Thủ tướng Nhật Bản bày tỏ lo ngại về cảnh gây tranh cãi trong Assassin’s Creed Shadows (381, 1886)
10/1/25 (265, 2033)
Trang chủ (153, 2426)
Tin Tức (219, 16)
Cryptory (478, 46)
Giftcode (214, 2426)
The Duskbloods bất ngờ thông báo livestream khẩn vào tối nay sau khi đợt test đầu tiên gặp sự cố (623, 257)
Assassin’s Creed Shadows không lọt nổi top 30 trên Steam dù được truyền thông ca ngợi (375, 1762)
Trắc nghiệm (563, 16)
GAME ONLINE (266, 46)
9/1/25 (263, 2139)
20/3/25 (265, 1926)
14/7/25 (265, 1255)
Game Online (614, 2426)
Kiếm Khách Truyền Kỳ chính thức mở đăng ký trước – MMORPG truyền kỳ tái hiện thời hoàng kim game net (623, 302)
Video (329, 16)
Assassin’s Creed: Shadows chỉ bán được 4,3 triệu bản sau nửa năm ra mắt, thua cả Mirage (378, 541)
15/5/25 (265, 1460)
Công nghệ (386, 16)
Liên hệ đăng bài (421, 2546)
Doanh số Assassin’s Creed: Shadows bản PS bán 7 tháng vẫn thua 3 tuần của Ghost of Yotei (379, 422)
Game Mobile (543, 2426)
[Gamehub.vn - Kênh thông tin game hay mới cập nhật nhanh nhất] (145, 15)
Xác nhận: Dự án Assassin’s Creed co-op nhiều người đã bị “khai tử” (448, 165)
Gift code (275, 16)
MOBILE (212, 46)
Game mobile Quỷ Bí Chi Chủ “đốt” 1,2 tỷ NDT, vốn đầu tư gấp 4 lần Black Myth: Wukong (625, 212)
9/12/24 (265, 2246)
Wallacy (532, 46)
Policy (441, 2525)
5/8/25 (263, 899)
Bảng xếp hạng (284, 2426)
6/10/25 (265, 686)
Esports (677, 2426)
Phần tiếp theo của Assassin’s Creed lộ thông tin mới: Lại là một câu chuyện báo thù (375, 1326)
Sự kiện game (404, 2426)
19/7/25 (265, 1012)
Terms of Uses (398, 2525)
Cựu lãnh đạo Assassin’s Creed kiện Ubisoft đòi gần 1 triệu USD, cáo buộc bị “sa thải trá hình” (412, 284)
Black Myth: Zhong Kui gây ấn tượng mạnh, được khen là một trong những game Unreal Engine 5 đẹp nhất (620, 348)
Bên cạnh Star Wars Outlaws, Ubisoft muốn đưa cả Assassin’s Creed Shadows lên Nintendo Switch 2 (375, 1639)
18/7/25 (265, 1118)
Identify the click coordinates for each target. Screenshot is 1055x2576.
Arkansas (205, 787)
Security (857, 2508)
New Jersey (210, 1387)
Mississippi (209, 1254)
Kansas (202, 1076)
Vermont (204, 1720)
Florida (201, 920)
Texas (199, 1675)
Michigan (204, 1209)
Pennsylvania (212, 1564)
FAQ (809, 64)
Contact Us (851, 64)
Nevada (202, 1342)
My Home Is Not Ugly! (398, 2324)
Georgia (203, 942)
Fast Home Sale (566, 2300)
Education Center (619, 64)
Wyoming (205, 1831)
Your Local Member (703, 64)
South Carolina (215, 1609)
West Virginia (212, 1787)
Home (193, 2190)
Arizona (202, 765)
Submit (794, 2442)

--

> _Work to complete_:
Put all of the lines above into a numbered list, leaving out any blank ones.

> _Answer for this exercise_:
1. Thủ tướng Nhật Bản bày tỏ lo ngại về cảnh gây tranh cãi trong Assassin’s Creed Shadows (381, 1886)
2. 10/1/25 (265, 2033)
3. Trang chủ (153, 2426)
4. Tin Tức (219, 16)
5. Cryptory (478, 46)
6. Giftcode (214, 2426)
7. The Duskbloods bất ngờ thông báo livestream khẩn vào tối nay sau khi đợt test đầu tiên gặp sự cố (623, 257)
8. Assassin’s Creed Shadows không lọt nổi top 30 trên Steam dù được truyền thông ca ngợi (375, 1762)
9. Trắc nghiệm (563, 16)
10. GAME ONLINE (266, 46)
11. 9/1/25 (263, 2139)
12. 20/3/25 (265, 1926)
13. 14/7/25 (265, 1255)
14. Game Online (614, 2426)
15. Kiếm Khách Truyền Kỳ chính thức mở đăng ký trước – MMORPG truyền kỳ tái hiện thời hoàng kim game net (623, 302)
16. Video (329, 16)
17. Assassin’s Creed: Shadows chỉ bán được 4,3 triệu bản sau nửa năm ra mắt, thua cả Mirage (378, 541)
18. 15/5/25 (265, 1460)
19. Công nghệ (386, 16)
20. Liên hệ đăng bài (421, 2546)
21. Doanh số Assassin’s Creed: Shadows bản PS bán 7 tháng vẫn thua 3 tuần của Ghost of Yotei (379, 422)
22. Game Mobile (543, 2426)
23. [Gamehub.vn - Kênh thông tin game hay mới cập nhật nhanh nhất] (145, 15)
24. Xác nhận: Dự án Assassin’s Creed co-op nhiều người đã bị “khai tử” (448, 165)
25. Gift code (275, 16)
26. MOBILE (212, 46)
27. Game mobile Quỷ Bí Chi Chủ “đốt” 1,2 tỷ NDT, vốn đầu tư gấp 4 lần Black Myth: Wukong (625, 212)
28. 9/12/24 (265, 2246)
29. Wallacy (532, 46)
30. Policy (441, 2525)
31. 5/8/25 (263, 899)
32. Bảng xếp hạng (284, 2426)
33. 6/10/25 (265, 686)
34. Esports (677, 2426)
35. Phần tiếp theo của Assassin’s Creed lộ thông tin mới: Lại là một câu chuyện báo thù (375, 1326)
36. Sự kiện game (404, 2426)
37. 19/7/25 (265, 1012)
38. Terms of Uses (398, 2525)
39. Cựu lãnh đạo Assassin’s Creed kiện Ubisoft đòi gần 1 triệu USD, cáo buộc bị “sa thải trá hình” (412, 284)
40. Black Myth: Zhong Kui gây ấn tượng mạnh, được khen là một trong những game Unreal Engine 5 đẹp nhất (620, 348)
41. Bên cạnh Star Wars Outlaws, Ubisoft muốn đưa cả Assassin’s Creed Shadows lên Nintendo Switch 2 (375, 1639)
42. 18/7/25 (265, 1118)
43. Identify the click coordinates for each target. Screenshot is 1055x2576.
44. Arkansas (205, 787)
45. Security (857, 2508)
46. New Jersey (210, 1387)
47. Mississippi (209, 1254)
48. Kansas (202, 1076)
49. Vermont (204, 1720)
50. Florida (201, 920)
51. Texas (199, 1675)
52. Michigan (204, 1209)
53. Pennsylvania (212, 1564)
54. FAQ (809, 64)
55. Contact Us (851, 64)
56. Nevada (202, 1342)
57. My Home Is Not Ugly! (398, 2324)
58. Georgia (203, 942)
59. Fast Home Sale (566, 2300)
60. Education Center (619, 64)
61. Wyoming (205, 1831)
62. Your Local Member (703, 64)
63. South Carolina (215, 1609)
64. West Virginia (212, 1787)
65. Home (193, 2190)
66. Arizona (202, 765)
67. Submit (794, 2442)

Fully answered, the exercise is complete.